──────── Source data

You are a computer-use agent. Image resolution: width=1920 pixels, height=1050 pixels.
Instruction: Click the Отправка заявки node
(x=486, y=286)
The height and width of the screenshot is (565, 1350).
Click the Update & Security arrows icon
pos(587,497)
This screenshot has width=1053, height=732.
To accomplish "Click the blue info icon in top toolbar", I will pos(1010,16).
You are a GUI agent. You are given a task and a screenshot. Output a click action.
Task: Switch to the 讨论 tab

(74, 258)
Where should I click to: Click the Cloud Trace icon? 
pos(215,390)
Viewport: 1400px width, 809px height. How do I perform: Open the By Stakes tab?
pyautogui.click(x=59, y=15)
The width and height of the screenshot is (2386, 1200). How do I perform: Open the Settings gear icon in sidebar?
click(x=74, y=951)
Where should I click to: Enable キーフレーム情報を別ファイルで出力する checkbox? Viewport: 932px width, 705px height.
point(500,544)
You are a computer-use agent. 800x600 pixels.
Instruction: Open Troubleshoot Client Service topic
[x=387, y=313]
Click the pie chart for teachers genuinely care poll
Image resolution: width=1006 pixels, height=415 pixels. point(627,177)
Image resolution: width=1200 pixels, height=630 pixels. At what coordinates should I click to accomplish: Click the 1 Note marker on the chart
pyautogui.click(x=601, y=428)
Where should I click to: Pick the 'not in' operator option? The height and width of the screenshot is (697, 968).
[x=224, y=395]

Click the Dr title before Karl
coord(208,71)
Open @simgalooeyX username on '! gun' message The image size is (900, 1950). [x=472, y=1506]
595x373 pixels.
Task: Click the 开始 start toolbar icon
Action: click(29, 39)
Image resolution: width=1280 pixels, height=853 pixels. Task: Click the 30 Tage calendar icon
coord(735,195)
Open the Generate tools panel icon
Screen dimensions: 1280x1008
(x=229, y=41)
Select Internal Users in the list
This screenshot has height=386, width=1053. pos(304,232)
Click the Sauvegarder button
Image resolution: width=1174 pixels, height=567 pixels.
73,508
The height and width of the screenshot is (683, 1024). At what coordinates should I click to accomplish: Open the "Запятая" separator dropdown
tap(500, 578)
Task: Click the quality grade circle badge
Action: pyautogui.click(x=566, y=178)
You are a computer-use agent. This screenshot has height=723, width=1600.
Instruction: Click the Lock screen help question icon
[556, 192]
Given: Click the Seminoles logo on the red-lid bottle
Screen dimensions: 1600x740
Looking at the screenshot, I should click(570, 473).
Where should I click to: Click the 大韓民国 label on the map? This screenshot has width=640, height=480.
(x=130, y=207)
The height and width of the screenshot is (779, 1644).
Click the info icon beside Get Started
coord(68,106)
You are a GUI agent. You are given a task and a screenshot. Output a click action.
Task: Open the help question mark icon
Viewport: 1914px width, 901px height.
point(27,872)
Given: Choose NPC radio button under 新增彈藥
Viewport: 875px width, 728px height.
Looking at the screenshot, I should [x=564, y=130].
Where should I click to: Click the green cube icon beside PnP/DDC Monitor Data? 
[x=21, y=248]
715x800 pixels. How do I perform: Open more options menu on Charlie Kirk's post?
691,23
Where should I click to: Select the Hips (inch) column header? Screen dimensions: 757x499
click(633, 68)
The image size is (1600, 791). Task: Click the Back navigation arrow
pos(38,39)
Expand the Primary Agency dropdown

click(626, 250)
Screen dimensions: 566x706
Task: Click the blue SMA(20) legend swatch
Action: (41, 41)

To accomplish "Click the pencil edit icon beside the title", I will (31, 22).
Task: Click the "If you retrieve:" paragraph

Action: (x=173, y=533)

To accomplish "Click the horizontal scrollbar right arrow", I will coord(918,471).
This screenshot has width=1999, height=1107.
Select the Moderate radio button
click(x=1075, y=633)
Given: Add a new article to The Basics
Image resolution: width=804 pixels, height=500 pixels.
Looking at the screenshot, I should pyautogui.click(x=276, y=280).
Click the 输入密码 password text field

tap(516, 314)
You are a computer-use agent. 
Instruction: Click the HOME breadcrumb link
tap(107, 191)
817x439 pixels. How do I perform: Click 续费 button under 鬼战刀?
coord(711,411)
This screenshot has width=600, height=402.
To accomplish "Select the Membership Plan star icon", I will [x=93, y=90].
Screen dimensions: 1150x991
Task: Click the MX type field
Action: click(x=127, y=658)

────────────────

= Your instructions =
Return only the lines above that run from the opening line through the line containing "This screenshot has width=1053, height=732.", exactly as written.

= Answer for this exercise =
You are a computer-use agent. Image resolution: width=1920 pixels, height=1050 pixels.
Instruction: Click the Отправка заявки node
(x=486, y=286)
The height and width of the screenshot is (565, 1350).
Click the Update & Security arrows icon
pos(587,497)
This screenshot has width=1053, height=732.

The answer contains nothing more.